Mountaineering up the Duck Creek Basin the place the higher reservoir of the White Pine Pumped Storage undertaking is deliberate, Roerink repeated a standard sentiment of environmentalists confronting clear power initiatives being constructed on public lands: “Is that this our subsequent sacrifice zone?”
Darkish Skies
Years in the past, Mark Bassett stumbled upon a phrase he had by no means heard earlier than—astrotourism.
About 60 miles east of Ely is Nice Basin Nationwide Park. The park has been designated a “Dark Sky Place.” However attending to the park to see these darkish skies isn’t any straightforward activity. “You drive out within the afternoon they usually have an awesome astronomy program, however there’s no lodging there,” Bassett mentioned. “So that you’ve gone out, you observe the darkish skies and now it’s a must to drive 60 miles again on a two-lane freeway throughout two mountain passes beneath guess what? Darkish skies.”
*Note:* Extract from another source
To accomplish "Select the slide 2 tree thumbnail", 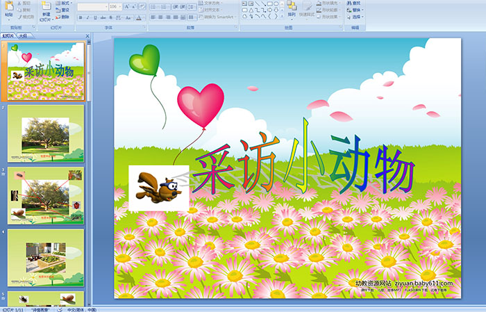I will pos(46,134).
So Bassett had an concept: Companion with the park to create a “star practice” the place passengers take one of many vintage locomotives out at evening with rangers on board.

This system has been wildly profitable. Tickets go on sale a yr upfront and promote out virtually instantly. However the pumped storage undertaking threatens that standard attraction. The location the place the practice stops for passengers to look by telescopes is sort of in entrance of the place the pumped storage undertaking is deliberate to be constructed. If the undertaking will get permitted, it’ll take no less than seven years to construct, and he expects there to be lights shining within the space nonstop.
At evening exterior of Rick and Delaine Spilsbury’s houses, these evening skies that carry guests to Ely from world wide are on full show. The celebrities are almost overwhelming; there isn’t any mild moreover that from the moon.
Outdoors the scent of piñon pine nonetheless lingers. Water gurgles within the close by stream. Constellations rise in all places and the clouds of the Milky Means smear the sky.
There are a lot of issues life doesn’t provide right here that you just would possibly discover in a metropolis, Rick mentioned, however not views like these, which have gotten rarer by the yr.